:: The records ::

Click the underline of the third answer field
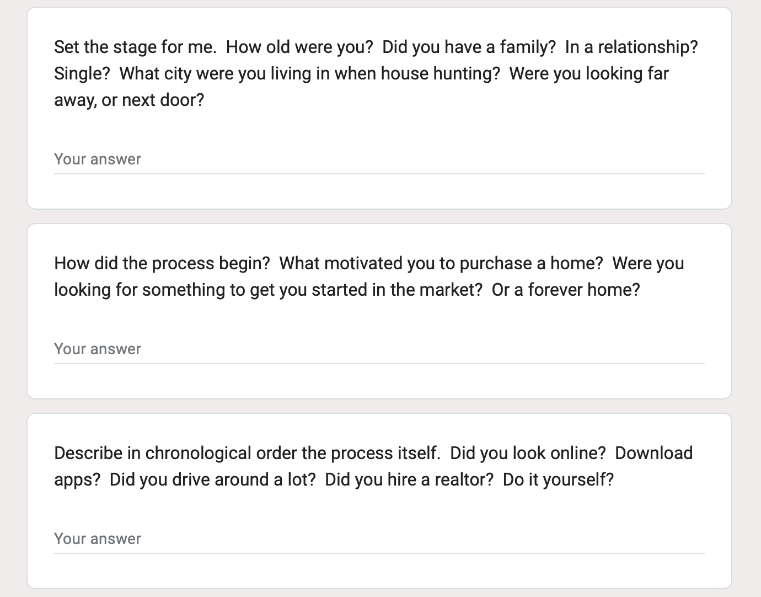 pyautogui.click(x=379, y=553)
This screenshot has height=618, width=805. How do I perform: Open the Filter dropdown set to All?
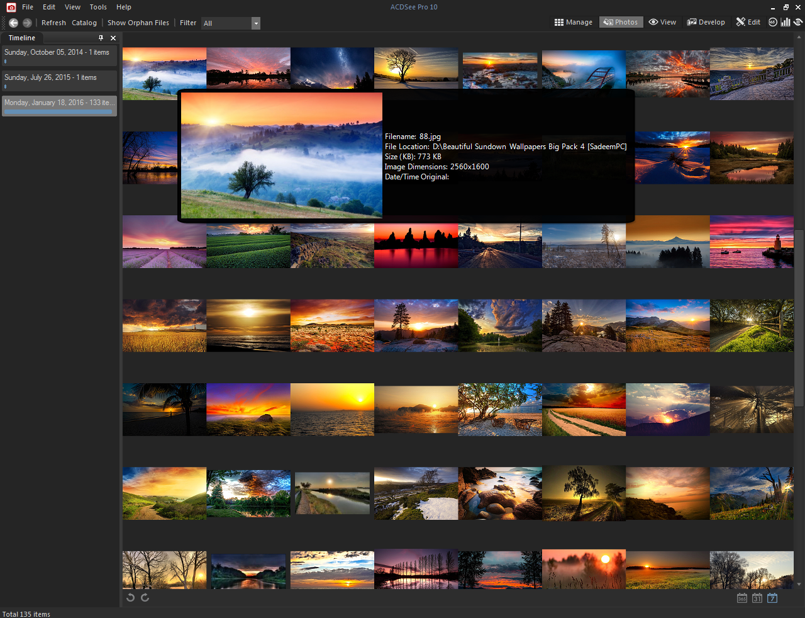coord(230,23)
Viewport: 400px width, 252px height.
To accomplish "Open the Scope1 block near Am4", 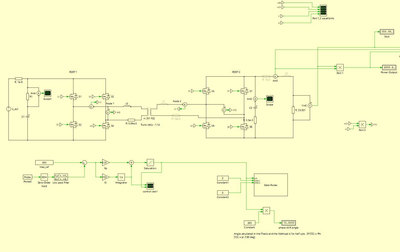I will [x=48, y=93].
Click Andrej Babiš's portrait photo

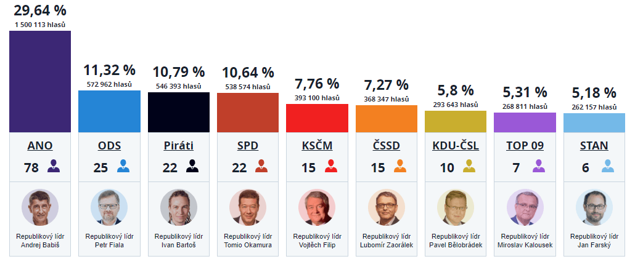40,207
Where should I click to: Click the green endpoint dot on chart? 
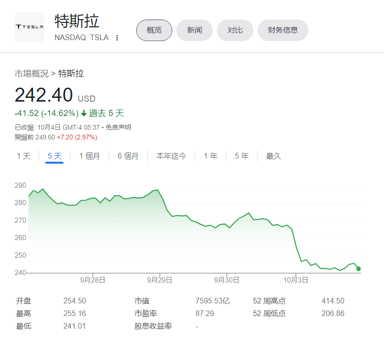[x=358, y=268]
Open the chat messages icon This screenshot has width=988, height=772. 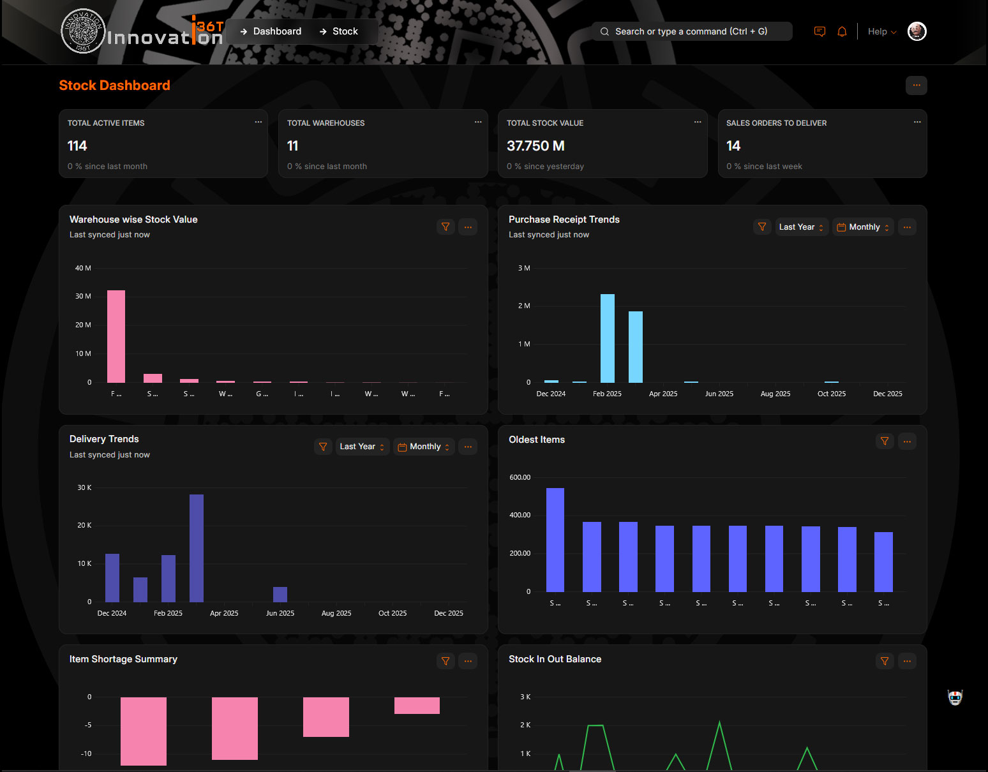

:::

How to complete this task:
Your reply should consist solely of the lines from the line containing "Where should I" through the last line of the listing, unchanged and free of pictures.

Exercise solution:
Where should I click to: Click the green endpoint dot on chart? 
[x=358, y=268]
Open the chat messages icon This screenshot has width=988, height=772. 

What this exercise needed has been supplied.